_WHAT YOU HAVE TO DO_.
Reproduce the records between the line holding "Given: Click the chevron" and the line holding "Action: point(400,1769)", inclusive, with "chevron" changed to "caret" and everything else unchanged.

begin

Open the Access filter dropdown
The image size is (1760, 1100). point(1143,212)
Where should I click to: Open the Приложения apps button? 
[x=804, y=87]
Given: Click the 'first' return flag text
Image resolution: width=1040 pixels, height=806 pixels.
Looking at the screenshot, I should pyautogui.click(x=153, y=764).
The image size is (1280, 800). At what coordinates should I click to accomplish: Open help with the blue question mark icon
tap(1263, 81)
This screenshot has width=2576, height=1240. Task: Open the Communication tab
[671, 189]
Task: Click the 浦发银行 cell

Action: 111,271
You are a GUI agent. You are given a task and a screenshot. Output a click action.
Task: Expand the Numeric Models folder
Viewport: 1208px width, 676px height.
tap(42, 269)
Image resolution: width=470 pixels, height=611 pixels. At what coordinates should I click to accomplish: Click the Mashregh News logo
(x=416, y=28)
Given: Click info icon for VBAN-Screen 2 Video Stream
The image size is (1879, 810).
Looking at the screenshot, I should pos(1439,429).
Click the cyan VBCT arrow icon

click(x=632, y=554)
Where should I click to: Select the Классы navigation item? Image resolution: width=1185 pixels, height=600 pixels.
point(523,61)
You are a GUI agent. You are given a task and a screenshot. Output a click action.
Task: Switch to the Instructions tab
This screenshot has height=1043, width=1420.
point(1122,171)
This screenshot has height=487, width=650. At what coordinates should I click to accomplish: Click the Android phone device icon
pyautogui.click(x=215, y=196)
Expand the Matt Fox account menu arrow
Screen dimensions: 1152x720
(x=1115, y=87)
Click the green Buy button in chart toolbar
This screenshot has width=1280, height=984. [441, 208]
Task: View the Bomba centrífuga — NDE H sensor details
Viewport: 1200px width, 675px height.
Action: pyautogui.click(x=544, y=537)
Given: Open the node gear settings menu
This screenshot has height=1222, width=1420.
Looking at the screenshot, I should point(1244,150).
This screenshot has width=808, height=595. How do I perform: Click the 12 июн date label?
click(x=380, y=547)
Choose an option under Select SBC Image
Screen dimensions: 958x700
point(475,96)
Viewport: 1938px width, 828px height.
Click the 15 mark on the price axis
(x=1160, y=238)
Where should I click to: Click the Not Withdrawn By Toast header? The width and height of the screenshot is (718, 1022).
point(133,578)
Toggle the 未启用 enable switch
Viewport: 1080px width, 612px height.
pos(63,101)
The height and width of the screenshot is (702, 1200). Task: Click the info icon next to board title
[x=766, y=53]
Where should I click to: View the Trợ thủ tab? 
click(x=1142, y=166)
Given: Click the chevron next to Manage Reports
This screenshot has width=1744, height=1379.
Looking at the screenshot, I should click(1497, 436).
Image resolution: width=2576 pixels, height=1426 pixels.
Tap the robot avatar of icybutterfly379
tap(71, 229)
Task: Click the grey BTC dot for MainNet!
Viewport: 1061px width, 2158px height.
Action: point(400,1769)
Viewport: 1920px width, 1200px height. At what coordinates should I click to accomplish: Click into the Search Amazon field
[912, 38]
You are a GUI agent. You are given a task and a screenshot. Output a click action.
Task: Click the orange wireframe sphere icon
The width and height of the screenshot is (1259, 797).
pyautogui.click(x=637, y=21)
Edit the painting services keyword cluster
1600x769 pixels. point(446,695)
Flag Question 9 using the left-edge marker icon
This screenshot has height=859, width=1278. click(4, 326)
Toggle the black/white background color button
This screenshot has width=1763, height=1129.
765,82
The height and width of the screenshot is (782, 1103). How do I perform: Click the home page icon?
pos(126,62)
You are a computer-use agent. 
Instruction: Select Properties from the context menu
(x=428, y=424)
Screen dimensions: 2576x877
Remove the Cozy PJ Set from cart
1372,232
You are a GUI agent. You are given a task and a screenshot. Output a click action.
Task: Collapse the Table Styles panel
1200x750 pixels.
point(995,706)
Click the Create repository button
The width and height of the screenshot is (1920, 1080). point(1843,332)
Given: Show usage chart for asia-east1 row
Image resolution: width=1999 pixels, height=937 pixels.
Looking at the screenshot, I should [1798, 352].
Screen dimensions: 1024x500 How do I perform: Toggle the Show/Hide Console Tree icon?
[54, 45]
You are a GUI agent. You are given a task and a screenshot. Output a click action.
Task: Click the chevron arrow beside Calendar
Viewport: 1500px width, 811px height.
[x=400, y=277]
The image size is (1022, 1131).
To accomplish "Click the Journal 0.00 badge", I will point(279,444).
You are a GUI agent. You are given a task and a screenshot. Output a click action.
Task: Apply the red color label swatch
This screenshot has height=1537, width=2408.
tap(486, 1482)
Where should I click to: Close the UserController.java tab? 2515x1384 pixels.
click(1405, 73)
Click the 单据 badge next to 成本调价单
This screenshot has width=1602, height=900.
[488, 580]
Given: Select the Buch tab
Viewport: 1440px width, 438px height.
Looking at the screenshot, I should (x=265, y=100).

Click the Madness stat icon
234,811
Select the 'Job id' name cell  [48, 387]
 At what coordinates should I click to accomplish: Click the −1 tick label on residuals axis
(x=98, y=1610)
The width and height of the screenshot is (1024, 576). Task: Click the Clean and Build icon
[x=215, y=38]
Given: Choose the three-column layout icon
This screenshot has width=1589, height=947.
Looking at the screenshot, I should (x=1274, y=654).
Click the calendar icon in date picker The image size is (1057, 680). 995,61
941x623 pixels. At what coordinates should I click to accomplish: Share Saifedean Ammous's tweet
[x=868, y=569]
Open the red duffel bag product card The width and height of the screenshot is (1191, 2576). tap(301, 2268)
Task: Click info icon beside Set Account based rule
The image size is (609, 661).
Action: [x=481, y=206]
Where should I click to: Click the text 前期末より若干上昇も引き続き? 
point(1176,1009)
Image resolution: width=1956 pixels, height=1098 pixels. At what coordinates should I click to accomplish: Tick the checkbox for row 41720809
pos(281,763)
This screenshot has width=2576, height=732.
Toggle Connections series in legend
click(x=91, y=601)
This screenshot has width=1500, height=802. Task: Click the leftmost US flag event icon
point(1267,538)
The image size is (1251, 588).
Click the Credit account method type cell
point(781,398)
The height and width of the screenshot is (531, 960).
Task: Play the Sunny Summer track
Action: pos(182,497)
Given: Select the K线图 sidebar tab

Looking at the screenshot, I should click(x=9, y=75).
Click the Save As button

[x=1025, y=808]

end

_SOLUTION FOR THIS EXERCISE_.
Given: Click the caret next to Manage Reports
This screenshot has width=1744, height=1379.
Looking at the screenshot, I should click(1497, 436).
Image resolution: width=2576 pixels, height=1426 pixels.
Tap the robot avatar of icybutterfly379
tap(71, 229)
Task: Click the grey BTC dot for MainNet!
Viewport: 1061px width, 2158px height.
Action: point(400,1769)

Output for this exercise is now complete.